Una successiva edizione di Ouaga: siamo in un cinema di periferia, quelli con le panche sotto le stelle. Una frotta di ragazzini cenciosi si assiepa intorno a Djibril, che dice loro di chiudere gli occhi…..è questo il cinema! (Devo cercare la citazione,che non ricordo più perfettamente…) E poi, Torino. Quando la città è invasa dalla nebbia e ti senti il grigiore anche dentro l’anima. Fa un gran freddo e in un bar sotto i portici di via Sacchi stiamo bevendo un tè . Ai vetri bussa un giovane africano, grande e grosso.
Usciamo a incontrarlo, lui dice di chiamarsi Moussa, abbraccia Djibril e poi comincia a confidarsi con lui. È veterinario e lavora, ma Torino è fredda, la gente è fredda, si sente solo e depresso. Intanto, attirati dalla presenza ieratica del regista, la gente comincia a fermarsi, a osservare. Dopo averlo ascoltato benevolmente, Djibril gli parla, con la sua consueta, suggestiva gestualità e gli dice che se la gente è fredda, lui deve poter offrire il calore dell’Africa. Deve prenderle per mano, quelle persone, e cullarle dolcemente, come si fa con un bambino. Mima il gesto della culla e canta una dolcissima berceuse. La gente, che forma ormai un capannello, forse non ha capito tutto, ma applaude e Moussa scoppia in lacrime, ma sono lacrime consolatorie.

E poi lo incontro a Cannes, le ore piccole al Blue Café, lunghi parlari leggeri e profondi, mentre la Croisette diventa deserta e dal mare spira una brezza fresca. Poi Milano dove mi racconta per filo e per segno La petite vendeuse de Soleil, che girerà l’anno seguente. Una sceneggiatura perfetta, visiva, che ritroverò assolutamente fedele nel magnifico film.
Sempre a Milano, mostro un mio documentario al Festival. Sono le prime ore del pomeriggio, è la seconda proiezione, c’è poca gente, me lo aspettavo. La proiezione finisce e seduto nelle poltrone dell’ultima fila c’è lui, che ha seguito tutto con amorosa attenzione. Mi abbraccia, mi gratifica con i suoi commenti e per me è come ricevere l’Oscar.

Parigi, dove mi guida a un ristorante africano vicino alla Gare de Lyon, pieno di amici e di musica, e infine a Locarno, il nostro ultimo incontro. L’ultimo gin tonic bevuto insieme, ma Djibril è silenzioso e guarda nel vuoto. Mi sembra smagrito e mi si stringe il cuore, quasi la premonizione di una morte annunciata.

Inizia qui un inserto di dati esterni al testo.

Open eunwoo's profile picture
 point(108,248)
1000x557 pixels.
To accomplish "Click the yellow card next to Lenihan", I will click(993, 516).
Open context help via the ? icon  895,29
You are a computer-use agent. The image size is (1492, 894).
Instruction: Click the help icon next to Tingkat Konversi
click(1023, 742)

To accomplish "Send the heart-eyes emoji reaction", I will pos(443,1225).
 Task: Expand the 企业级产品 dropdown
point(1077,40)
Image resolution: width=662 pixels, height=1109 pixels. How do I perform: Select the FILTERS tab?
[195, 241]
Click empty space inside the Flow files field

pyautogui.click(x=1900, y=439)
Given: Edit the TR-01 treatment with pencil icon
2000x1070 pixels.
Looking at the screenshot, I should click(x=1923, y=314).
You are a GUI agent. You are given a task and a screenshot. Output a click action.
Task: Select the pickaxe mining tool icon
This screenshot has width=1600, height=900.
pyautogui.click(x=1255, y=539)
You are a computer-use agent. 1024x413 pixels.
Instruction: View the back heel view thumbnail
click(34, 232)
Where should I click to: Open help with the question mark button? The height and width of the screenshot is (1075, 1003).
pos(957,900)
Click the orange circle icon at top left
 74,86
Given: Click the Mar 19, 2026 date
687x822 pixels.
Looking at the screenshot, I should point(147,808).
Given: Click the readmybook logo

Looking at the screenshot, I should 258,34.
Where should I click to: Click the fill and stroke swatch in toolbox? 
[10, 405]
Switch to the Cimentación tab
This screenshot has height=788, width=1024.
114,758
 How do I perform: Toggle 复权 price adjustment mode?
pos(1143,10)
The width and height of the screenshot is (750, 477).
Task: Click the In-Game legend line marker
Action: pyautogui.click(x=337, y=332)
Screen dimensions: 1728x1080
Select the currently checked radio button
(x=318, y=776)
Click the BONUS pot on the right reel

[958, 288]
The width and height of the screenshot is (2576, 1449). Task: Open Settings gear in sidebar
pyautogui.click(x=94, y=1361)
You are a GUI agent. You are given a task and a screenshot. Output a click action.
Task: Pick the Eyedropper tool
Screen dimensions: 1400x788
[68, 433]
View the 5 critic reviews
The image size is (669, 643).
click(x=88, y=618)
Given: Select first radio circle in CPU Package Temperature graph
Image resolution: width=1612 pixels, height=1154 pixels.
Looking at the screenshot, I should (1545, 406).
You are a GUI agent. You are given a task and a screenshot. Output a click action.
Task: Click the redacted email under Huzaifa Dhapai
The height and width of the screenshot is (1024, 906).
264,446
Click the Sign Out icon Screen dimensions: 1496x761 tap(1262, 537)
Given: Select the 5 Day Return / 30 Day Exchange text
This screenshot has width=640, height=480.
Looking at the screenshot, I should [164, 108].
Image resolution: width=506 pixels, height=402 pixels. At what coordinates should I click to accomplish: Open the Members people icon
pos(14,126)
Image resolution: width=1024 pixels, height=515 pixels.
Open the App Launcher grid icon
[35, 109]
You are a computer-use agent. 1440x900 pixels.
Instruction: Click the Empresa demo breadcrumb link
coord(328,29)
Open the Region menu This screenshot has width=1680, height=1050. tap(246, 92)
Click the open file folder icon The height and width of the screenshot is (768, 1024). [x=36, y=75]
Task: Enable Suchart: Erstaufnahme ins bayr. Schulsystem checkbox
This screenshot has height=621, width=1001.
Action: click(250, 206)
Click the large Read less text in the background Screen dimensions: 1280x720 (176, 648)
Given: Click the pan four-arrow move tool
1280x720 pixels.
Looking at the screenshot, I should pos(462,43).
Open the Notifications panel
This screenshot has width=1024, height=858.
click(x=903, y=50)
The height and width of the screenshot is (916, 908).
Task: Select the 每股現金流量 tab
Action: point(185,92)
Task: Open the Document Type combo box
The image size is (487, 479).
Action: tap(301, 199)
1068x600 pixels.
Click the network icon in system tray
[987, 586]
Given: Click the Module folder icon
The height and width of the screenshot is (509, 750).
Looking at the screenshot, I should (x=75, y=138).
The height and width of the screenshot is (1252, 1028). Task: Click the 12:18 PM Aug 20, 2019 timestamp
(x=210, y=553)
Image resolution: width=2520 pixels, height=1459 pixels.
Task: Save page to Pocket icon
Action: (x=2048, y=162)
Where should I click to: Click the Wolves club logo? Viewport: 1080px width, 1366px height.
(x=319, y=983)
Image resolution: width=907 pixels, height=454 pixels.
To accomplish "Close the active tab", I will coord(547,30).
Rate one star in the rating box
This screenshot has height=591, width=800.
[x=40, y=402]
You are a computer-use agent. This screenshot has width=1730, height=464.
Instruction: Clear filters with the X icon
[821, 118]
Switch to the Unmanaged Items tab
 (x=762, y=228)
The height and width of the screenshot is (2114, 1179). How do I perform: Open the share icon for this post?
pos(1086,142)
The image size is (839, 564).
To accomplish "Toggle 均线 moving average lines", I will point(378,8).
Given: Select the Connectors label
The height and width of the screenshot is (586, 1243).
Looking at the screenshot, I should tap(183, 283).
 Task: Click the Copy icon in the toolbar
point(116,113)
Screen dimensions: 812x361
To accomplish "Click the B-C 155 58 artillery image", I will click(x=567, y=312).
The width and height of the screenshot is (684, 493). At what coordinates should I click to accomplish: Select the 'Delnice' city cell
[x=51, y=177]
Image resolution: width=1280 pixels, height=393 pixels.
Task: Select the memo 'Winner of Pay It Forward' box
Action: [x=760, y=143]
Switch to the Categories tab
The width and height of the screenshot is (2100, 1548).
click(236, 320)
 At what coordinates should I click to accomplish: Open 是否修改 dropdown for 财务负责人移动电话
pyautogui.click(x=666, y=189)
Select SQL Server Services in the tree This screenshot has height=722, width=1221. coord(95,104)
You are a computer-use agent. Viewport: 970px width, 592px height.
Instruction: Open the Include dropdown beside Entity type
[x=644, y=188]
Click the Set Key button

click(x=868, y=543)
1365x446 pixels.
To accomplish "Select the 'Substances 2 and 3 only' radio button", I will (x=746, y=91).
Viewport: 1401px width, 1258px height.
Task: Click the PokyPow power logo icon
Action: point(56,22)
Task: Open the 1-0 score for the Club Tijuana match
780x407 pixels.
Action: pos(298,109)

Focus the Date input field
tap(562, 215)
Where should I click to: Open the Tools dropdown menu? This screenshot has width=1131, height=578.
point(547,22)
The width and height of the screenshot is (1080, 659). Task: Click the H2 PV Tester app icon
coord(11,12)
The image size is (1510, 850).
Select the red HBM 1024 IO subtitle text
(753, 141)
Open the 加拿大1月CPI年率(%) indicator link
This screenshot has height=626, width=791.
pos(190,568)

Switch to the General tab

Ma non voglio ricordarlo così, voglio ricordarlo nel momento forse più bello della nostra amicizia, quando mi fa da guida a Dakar. In giro sulla quattro per quattro del film di Hyènes, un itinerario pazzesco, “made by Djibril”, che mi farà amare per sempre Dakar e la sua isola-rifugio. Andiamo a incontrare i due protagonisti di Touki Bouki, Mory e Anta, ormai adulti e le emozioni si susseguono ininterrotte per tutto il giorno.
Così voglio ricordare Djibril, con la felicità e l’ebbrezza di quel giorno, che con il tempo non muoiono.